Le réalisateur Hong Minho, à l’origine du clip “Damdadi” de R.Tee en collaboration avec Jeon Soyeon de (G)I-DLE, a enfin réagi publiquement aux accusations de plagiat portées par la chanteuse française Yseult.
Cette controverse, qui a pris de l’ampleur sur les réseaux sociaux depuis plusieurs semaines, concernait les fortes similitudes visuelles entre le clip coréen sorti en août 2025 et le clip “Bitch You Could Never” d’Yseult, publié en mai 2024.
Une polémique internationale autour de “Damdadi”
Tout a commencé lorsque des internautes ont partagé des comparaisons côte à côte des deux vidéos, mettant en évidence des plans identiques, cadrages similaires et choix esthétiques quasi identiques.
Rapidement, Yseult a publiquement dénoncé ce qu’elle considère comme une copie directe de son travail, allant jusqu’à accuser une partie de l’industrie K-pop de s’approprier la culture noire sans reconnaissance.
La chanteuse a déclaré :
“Je regarde des artistes copier mon clip plan par plan, sans aucun crédit, sans respect. L’industrie K-pop vole la culture noire depuis des décennies. Vous pouvez voler la fleur, mais l’histoire sait qui a planté la graine.”
Ces propos ont largement circulé, provoquant une vague de débats entre fans de K-pop et défenseurs de la chanteuse française, notamment autour des questions d’appropriation culturelle et de respect de la création artistique.
Le réalisateur Hong Minho reconnaît une “inspiration directe”
Face à l’ampleur de la polémique, Hong Minho, directeur du studio Achilles Film, a publié un communiqué officiel sur ses réseaux :
“Il est vrai que j’ai été inspiré par le travail de Yseult et son style de réalisation. J’admire profondément son univers visuel, et certaines idées ont naturellement influencé le projet.

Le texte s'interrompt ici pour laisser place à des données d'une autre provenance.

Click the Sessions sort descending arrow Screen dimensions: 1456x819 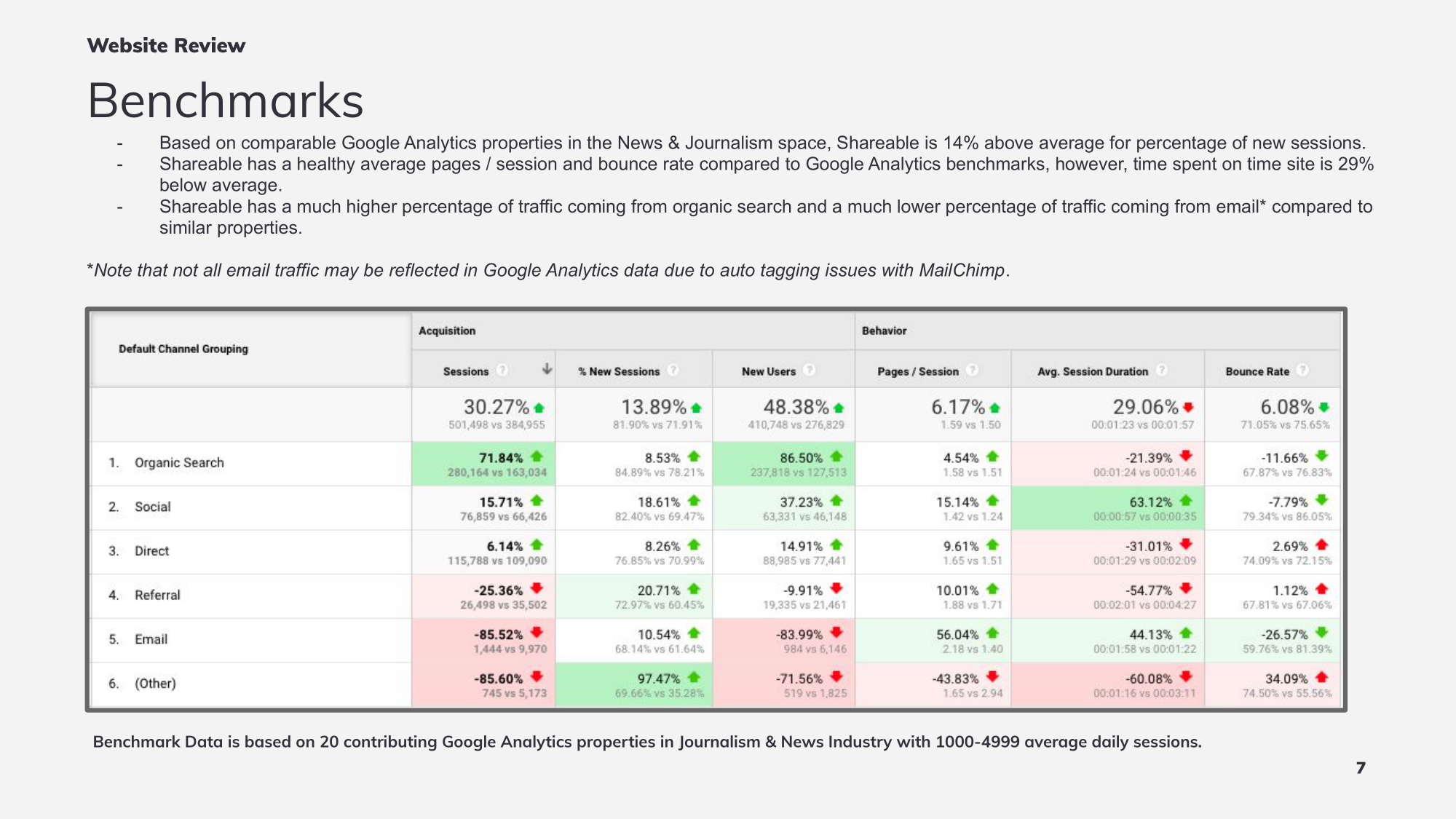pyautogui.click(x=547, y=370)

Je présente mes excuses sincères si certaines scènes ont été trop proches de son œuvre originale. Ce n’était pas mon intention de copier, mais je reconnais que la ressemblance est réelle.”
Le réalisateur a également insisté sur le fait que R.Tee et Soyeon n’étaient pas impliqués dans la direction visuelle du clip, déclarant qu’ils s’étaient concentrés uniquement sur la production musicale et la performance artistique.
“Les artistes n’ont pas participé au processus de création visuelle. La direction artistique était entièrement sous ma responsabilité.”
Il a conclu en promettant de faire preuve de plus de vigilance à l’avenir dans ses travaux, en rendant hommage aux créateurs originaux lorsqu’il s’inspire d’eux.

Des excuses jugées insuffisantes par le public
Malgré ces déclarations, la polémique est loin d’être apaisée. De nombreux internautes estiment que les excuses de Hong Minho ne suffisent pas, certains y voyant une tentative de minimiser le plagiat évident.
Sur X (anciennement Twitter), les fans rappellent que le clip “Damdadi” reprend quasiment à l’identique plusieurs plans du clip d’Yseult, au point que les vidéos comparatives montrent une synchronisation image par image.
Plusieurs commentateurs réclament une reconnaissance formelle du plagiat et des mesures concrètes, notamment la suppression ou la modification du clip original.
Pour d’autres, cette affaire relance le débat plus large sur la manière dont la K-pop s’approprie certains codes esthétiques issus des cultures noires, sans toujours créditer les artistes à l’origine de ces influences.
Une affaire révélatrice pour l’industrie K-pop
Cette polémique dépasse le simple cadre d’un clip vidéo : elle met en lumière la frontière floue entre inspiration et appropriation dans l’industrie musicale.
Elle souligne aussi la nécessité de plus de transparence et de reconnaissance des sources dans la création artistique, à une époque où les références circulent rapidement entre cultures.
Alors que R.Tee et Soyeon n’ont toujours pas réagi publiquement, cette affaire pourrait bien laisser une empreinte durable dans le débat sur l’éthique artistique en K-pop.